Exercise description: The exercise calls for the lines from the one containing "Where should I" to the end of the data below to be output exactly, pictures excluded.

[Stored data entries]
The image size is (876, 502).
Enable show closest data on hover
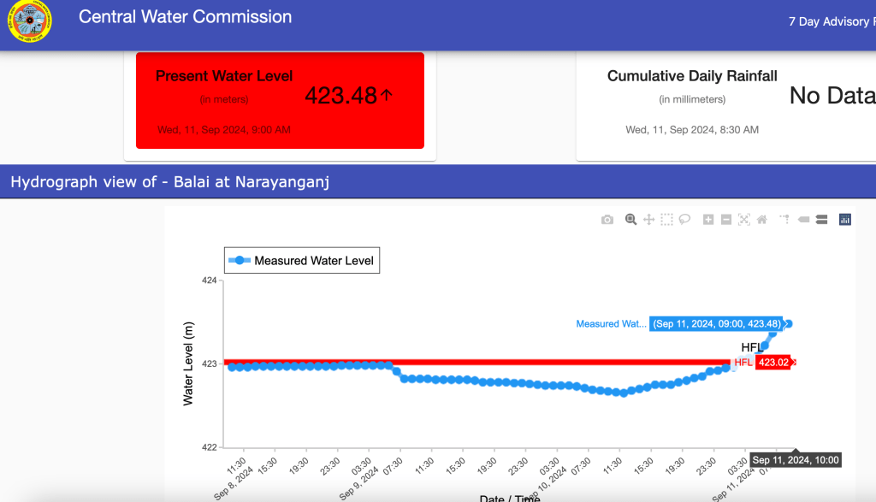(x=803, y=220)
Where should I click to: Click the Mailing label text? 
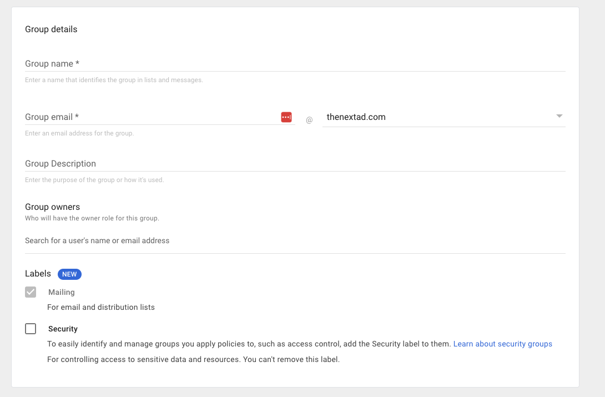coord(61,292)
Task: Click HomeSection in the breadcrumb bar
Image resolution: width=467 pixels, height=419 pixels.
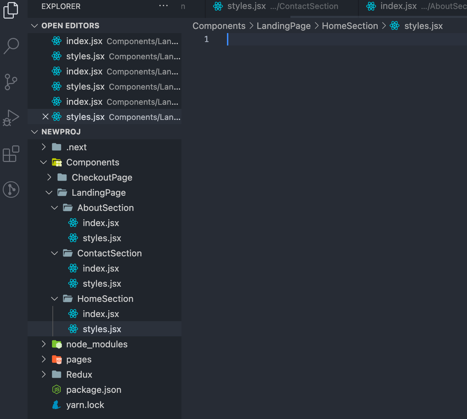Action: [x=349, y=25]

Your response:
Where should I click to: Click the Mailing label text? 
coord(61,292)
Task: Click HomeSection in the breadcrumb bar
Image resolution: width=467 pixels, height=419 pixels.
Action: [x=349, y=25]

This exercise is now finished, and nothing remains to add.